* [Passage]
..............................
Although she had no children of her own, Lorraine Bay watched over her brood of fellow United Airlines flight attendants like a mother.
A 37-year United veteran, she had chosen Flight 93 over another flight because it was nonstop.
She badgered her co-workers about getting their medical check-ups, bought clothes for people and even sent attractive hats to friends who were undergoing chemotherapy.
No event was too small to escape her notice. She lavished Gummi Bears on the son of a colleague, and was known for taking her camera to gatherings and printing multiple copies of the pictures to pass around.
Bay also routinely sent an avalanche of greeting cards for all occasions. Two ill colleagues received cards after her death that were postmarked Sept. 11, indicating that she had probably dropped them in the mail that morning from the airport.
“There wasn’t a kinder, more considerate person on the face of the earth,” fellow flight attendant Patricia Morris said. “I don’t know what Hallmark is going to do. They’re going to go bankrupt.”
With 37 years on the job, Bay was fourth in seniority out of the roughly 700 flight attendants who work for United out of Newark, N.J.
Born across the state line in Bucks County, Pa., she joined the airline when being a flight attendant still carried a certain cachet. Based in San Francisco for her first three years on the job, she headed east and was then based at Newark for the rest of her career.
..............................
* [Data shown]

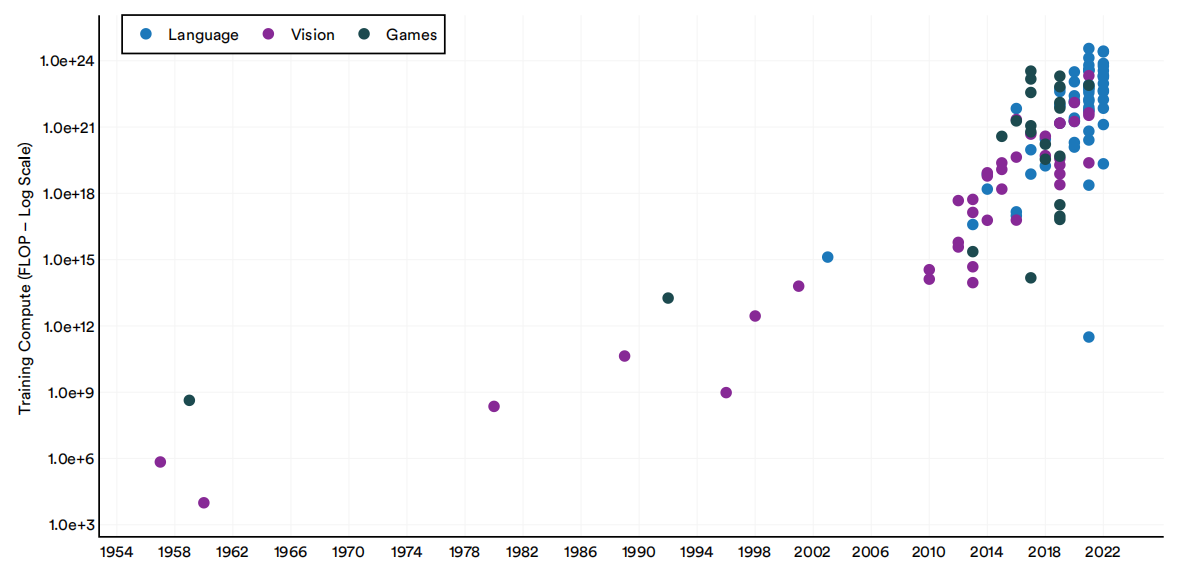This screenshot has width=1184, height=571.
Task: Click the 1996 Vision data point
Action: pos(726,393)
..............................
* [What the task requires] Carry the profile of flight attendant Lorraine Bay forward from its last sentence. The listing is not required for anything asked here.

* [Answer section]
Priding herself on her appearance, Bay would get up in the middle of the night for a 7 a.m. flight to make herself up just so. She would let her husband of 22 years, Erich, sleep in their East Windsor, N.J. home while she drove herself to work.
Bay loved to fly and took pains to put passengers at ease.
“She was like everyone’s favorite aunt who came to visit, brought you a present, talked to you, spent time with you,” said Mary Bush, who by merit of her position as the most senior United flight attendant at Newark had known Bay for more than 30 years. “She was that way to passengers, too.”
Altering herself like a chameleon changes colors, Bay would match her personality to connect with children, senior citizens and everyone in between who came under her ministrations during a trip.
“Work,” Bush said, “was a love affair for her.”